Councillor Cate Coorey, Greens member for Ballina Tamara Smith and group spokesperson Victoria McEwen.
Photo Hans Lovejoy

Around 30 approved accommodation operators met last Thursday to discuss their next move regarding a new law that is expected to pass NSW parliament in early August.

The Fair Trading Amendment (Short-term rental accommodation) Bill 2018 aims to regulate holiday letting but has been met with anger from accommodation operators who say they have done the right thing by seeking development and other Council approvals.

Also present at the meeting were Greens member for Ballina Tamara Smith and councillors Cate Coorey (independent) and Michael Lyon (Greens).

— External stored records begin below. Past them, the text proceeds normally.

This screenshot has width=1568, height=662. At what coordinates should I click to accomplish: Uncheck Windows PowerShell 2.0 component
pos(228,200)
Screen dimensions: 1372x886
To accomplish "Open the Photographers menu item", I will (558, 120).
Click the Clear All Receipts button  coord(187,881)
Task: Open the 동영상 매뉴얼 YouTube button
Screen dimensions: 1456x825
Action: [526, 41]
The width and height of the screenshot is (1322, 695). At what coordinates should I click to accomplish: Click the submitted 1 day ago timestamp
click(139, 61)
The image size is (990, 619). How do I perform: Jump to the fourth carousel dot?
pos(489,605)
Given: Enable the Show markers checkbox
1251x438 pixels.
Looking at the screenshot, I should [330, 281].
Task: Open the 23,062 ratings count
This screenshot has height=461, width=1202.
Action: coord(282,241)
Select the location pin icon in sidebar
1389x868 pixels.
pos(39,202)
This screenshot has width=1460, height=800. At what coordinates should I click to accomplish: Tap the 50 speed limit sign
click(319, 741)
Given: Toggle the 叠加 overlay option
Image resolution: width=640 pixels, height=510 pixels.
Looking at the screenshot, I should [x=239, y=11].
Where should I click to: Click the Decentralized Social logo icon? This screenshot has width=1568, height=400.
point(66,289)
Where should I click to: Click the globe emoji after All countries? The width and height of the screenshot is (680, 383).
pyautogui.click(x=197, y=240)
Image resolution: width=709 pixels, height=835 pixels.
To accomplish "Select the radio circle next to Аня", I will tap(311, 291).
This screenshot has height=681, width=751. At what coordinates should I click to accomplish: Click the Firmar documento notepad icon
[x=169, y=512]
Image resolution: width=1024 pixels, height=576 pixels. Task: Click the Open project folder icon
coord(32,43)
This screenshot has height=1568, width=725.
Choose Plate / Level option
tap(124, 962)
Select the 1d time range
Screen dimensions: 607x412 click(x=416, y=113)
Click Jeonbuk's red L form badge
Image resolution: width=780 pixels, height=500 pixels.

Local Nationals MLC Ben Franklin could not attend the meeting but told The Echo, ‘I am very conscious of Byron’s special and unique status and the potential impact of laws in this space.’ 

Review after

He said, ‘That’s why I will be consulting broadly over the next 12 months on the impacts of the legislation and taking a Byron-specific set of recommendations back to government to be considered in their 12-month review. 

‘I look forward to working closely with all stakeholders over that time to ensure it is fully reflective of our community’s needs.’ 

Greens councillor Michael Lyon told The Echo, ‘Legitimate accommodation operators are rightly annoyed by the recent state government response to short term holiday letting (STHL) because they are not competing on a level playing field, owing to DA fees and business rates they have to pay. Online platform hosts do not have these requirements, or a requirement for insurance, adherence to building codes or fire safety provisions. 

‘Only by allowing local councils complete control over what happens with STHL locally can we seek to address this inequality and come to a fair solution not only on this, but on the pressing issue of depletion of the housing supply in a high-tourist town.’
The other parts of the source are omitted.